We will make Our best effort to implement and shall require any third party contractors to implement security measures that include the employment of reasonable and appropriate administrative, technical and physical safeguards to protect Registered User Information in Our possession or control against unauthorized access or loss.
We agree that We will do Our best to prevent an introduction into the Services, spyware, viruses, worms, rootkits, adware, keystroke loggers, dialers, time bombs, time locks, or malware. We shall use up-to-date anti-virus software designed to prevent the introduction of any material which allows or causes the installation, transferring, or in any way facilitating the installation or transfer of any malware.
We shall implement reasonable, appropriate, and up to date restrictions regarding physical and electronic access to the data stored in Our servers and Our systems, including, but not limited to, physical access controls, secure user authentication protocols, secure access control methods, firewall protection, malware protection, and use of encryption for information being transmitted across the public internet or wirelessly and as otherwise required by Privacy Laws and Regulations.
We maintain a relevant and appropriate written policy regarding information security that includes technological, physical, administrative, and procedural controls to protect the confidentiality, integrity, and availability of information and Our systems that encompasses access, retention, and transport of information and that provides for disciplinary action in the event of its violation.

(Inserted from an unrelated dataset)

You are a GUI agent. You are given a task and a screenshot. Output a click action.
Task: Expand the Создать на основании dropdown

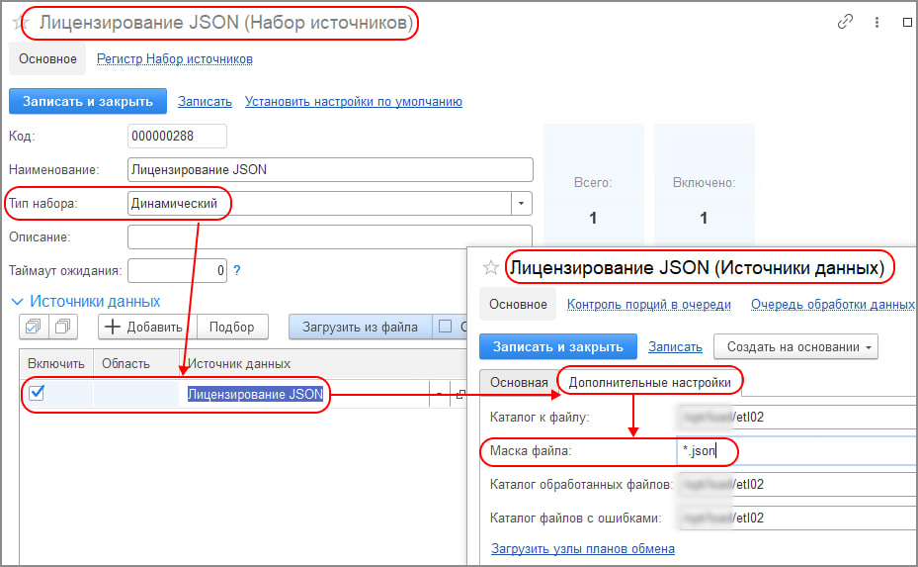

We will prevent terminated employees from accessing information and Our systems by limiting their physical and electronic access to such information as soon as possible.
Neither party will use any Confidential Information of the disclosing party except as expressly and exclusively permitted in this Agreement or as expressly authorized in writing by the disclosing party. Each party will use the same degree of care to protect the disclosing party’s Confidential Information as it uses to protect its own Confidential Information of like nature, and in any event, no less than commercially reasonable efforts.
Except as required by law, neither party is allowed to communicate the other party’s Confidential Information to any third person or entity other than the receiving party’s officers, employees, consultants, and legal advisors who need such access in the intent of the Agreement, and a party shall be strictly liable for the unauthorized disclosure of the communicating party’s Confidential Information.
Each party agrees to notify the other of any known unauthorized use or disclosure of Confidential Information and to provide reasonable assistance to such other party, and its licensors, in the investigation and prosecution of such uninformed and unauthorized use or communication.
Assignment: Neither party may assign any of its rights or delegate any of its obligations under this Agreement, whether by operation of law or otherwise, without the other party’s prior express written consent. The assignment without such consent will be null and void. Subject to the foregoing, this Agreement will bind and inure to the parties’ benefit and their respective successors and permitted assigns.
Arbitration and Equitable Relief: The parties agree that any dispute or controversy arising out of or relating to any interpretation, construction, performance, or breach of this Agreement will be settled by expedited arbitration to be held in accordance with any applicable country’s laws.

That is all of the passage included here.